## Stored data

- - - -

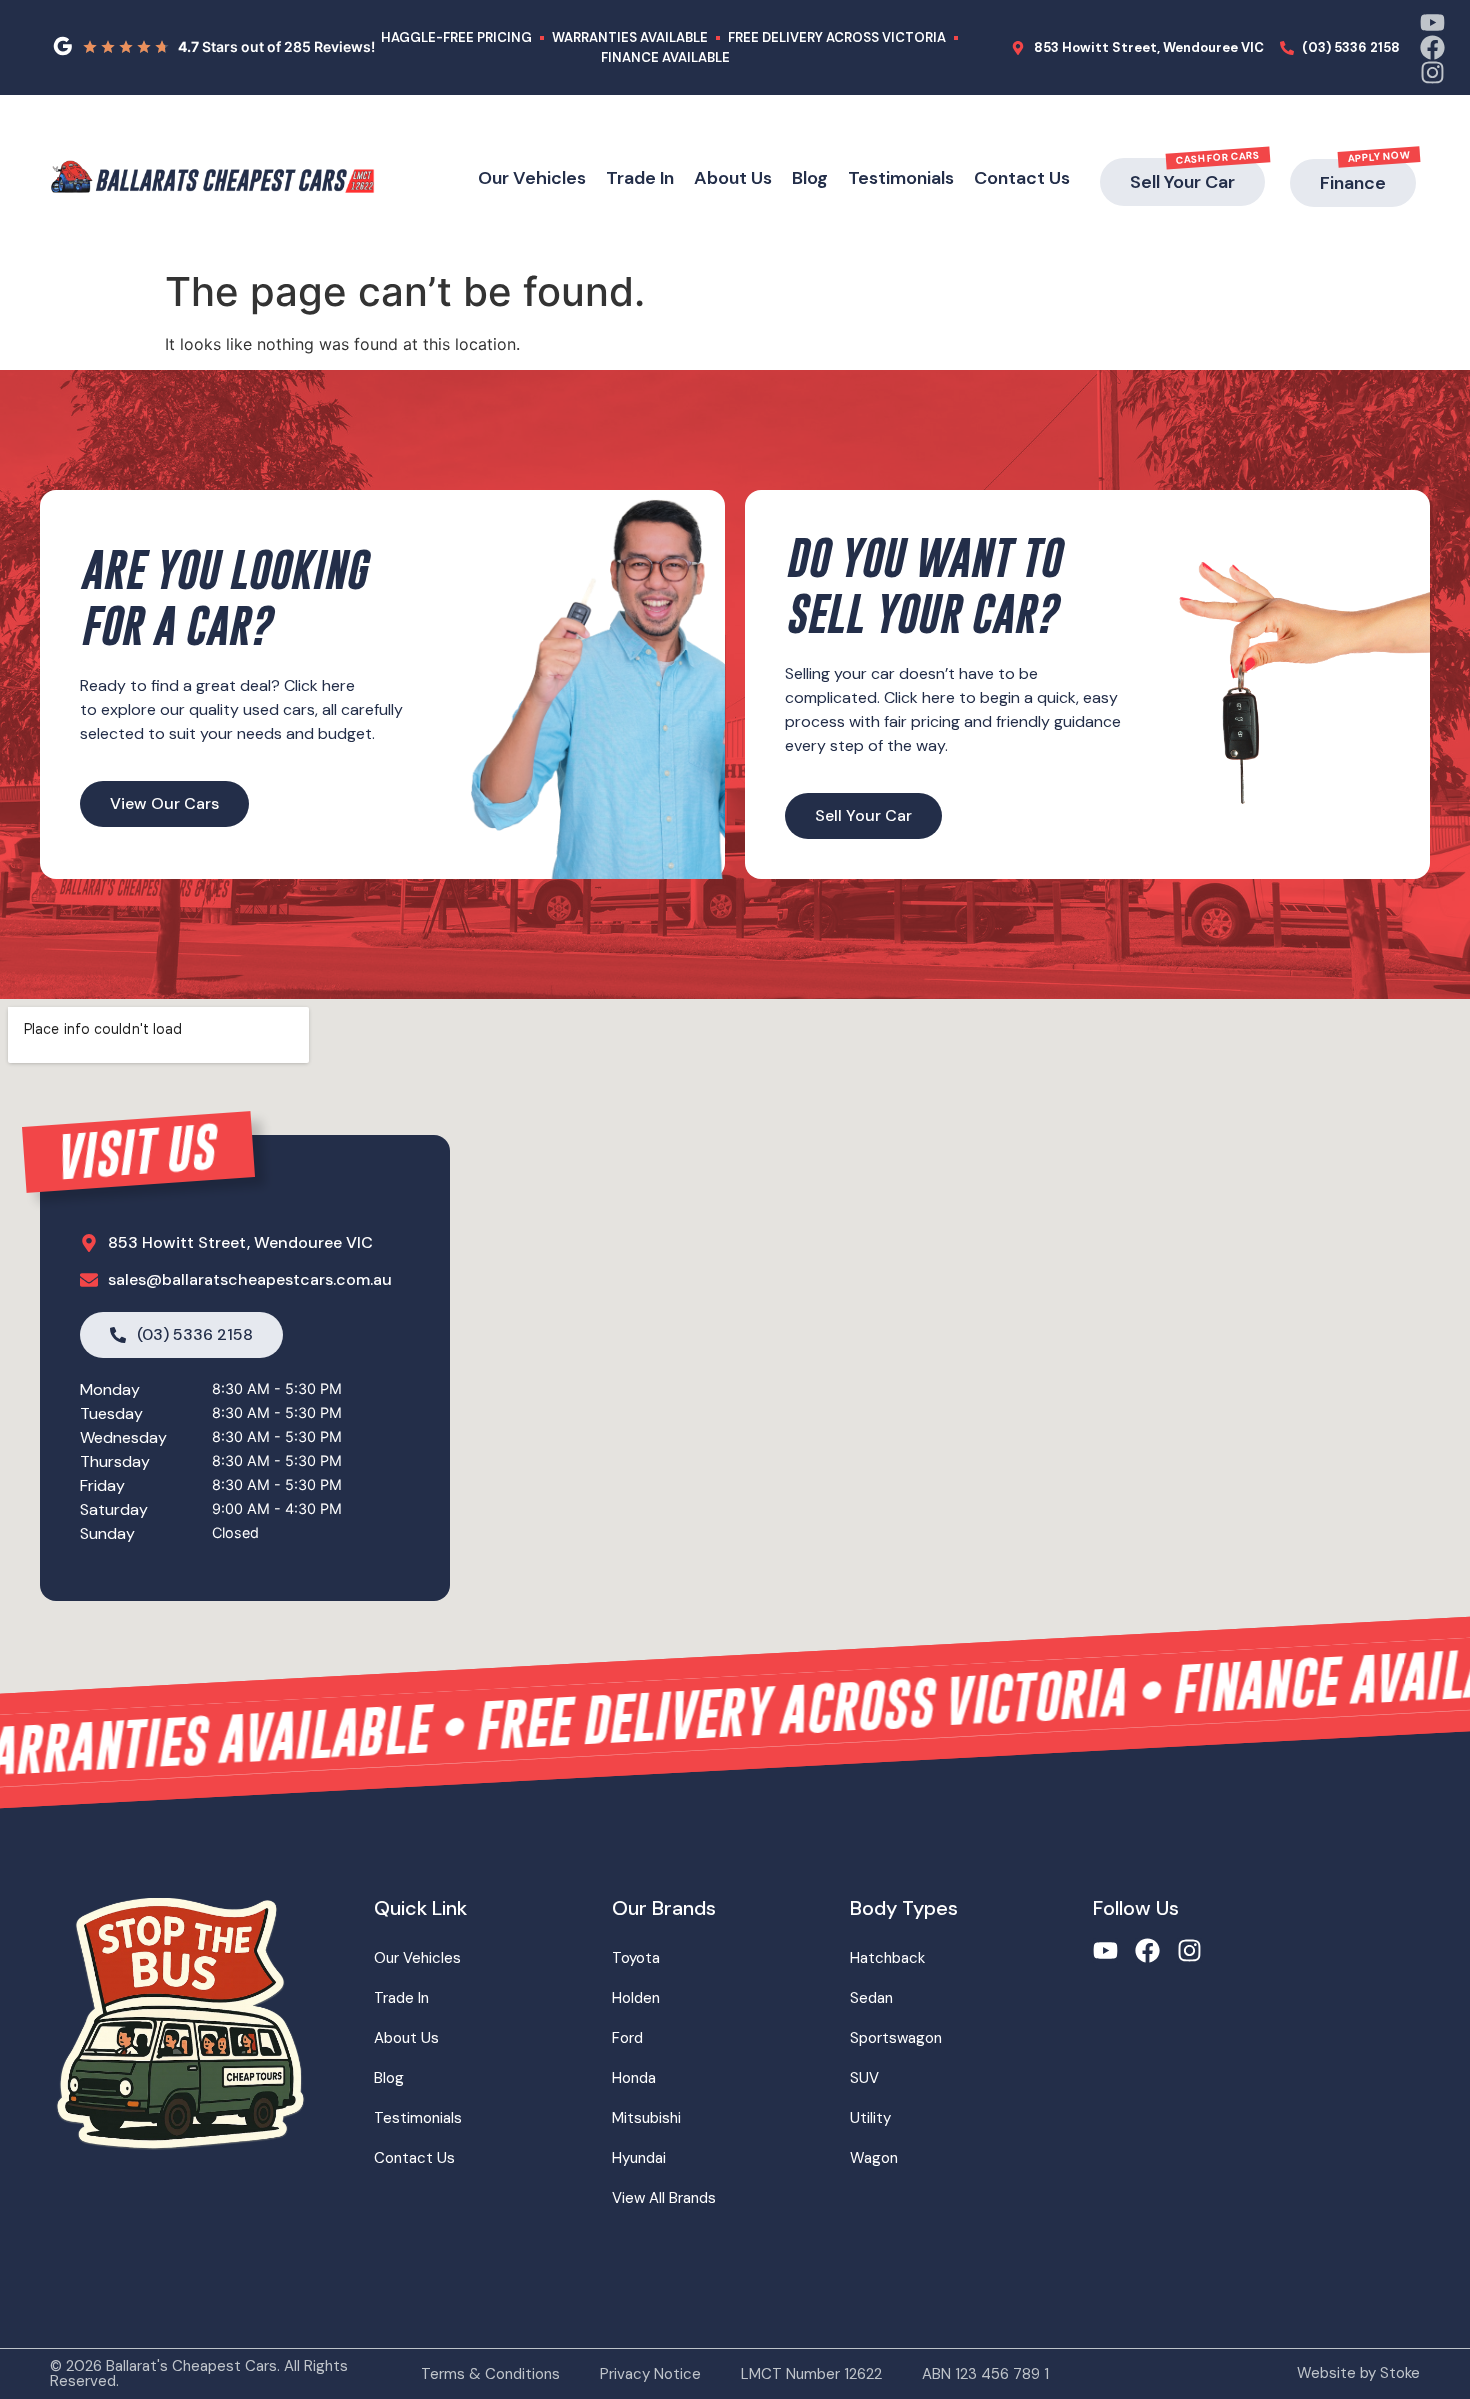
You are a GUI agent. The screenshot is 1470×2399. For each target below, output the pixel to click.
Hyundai (639, 2158)
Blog (810, 178)
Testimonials (901, 178)
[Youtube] (1432, 22)
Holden (636, 1998)
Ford (627, 2038)
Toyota (636, 1958)
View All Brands (664, 2198)
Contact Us (1022, 178)
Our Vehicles (532, 178)
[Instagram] (1432, 72)
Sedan (871, 1998)
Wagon (874, 2158)
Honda (634, 2078)
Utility (870, 2118)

- - - -

## Task objective
Return the records above exactly, without the pictures.

## Answer below
You are a GUI agent. The screenshot is 1470×2399. For each target below, output the pixel to click.
Hyundai (639, 2158)
Blog (810, 178)
Testimonials (901, 178)
[Youtube] (1432, 22)
Holden (636, 1998)
Ford (627, 2038)
Toyota (636, 1958)
View All Brands (664, 2198)
Contact Us (1022, 178)
Our Vehicles (532, 178)
[Instagram] (1432, 72)
Sedan (871, 1998)
Wagon (874, 2158)
Honda (634, 2078)
Utility (870, 2118)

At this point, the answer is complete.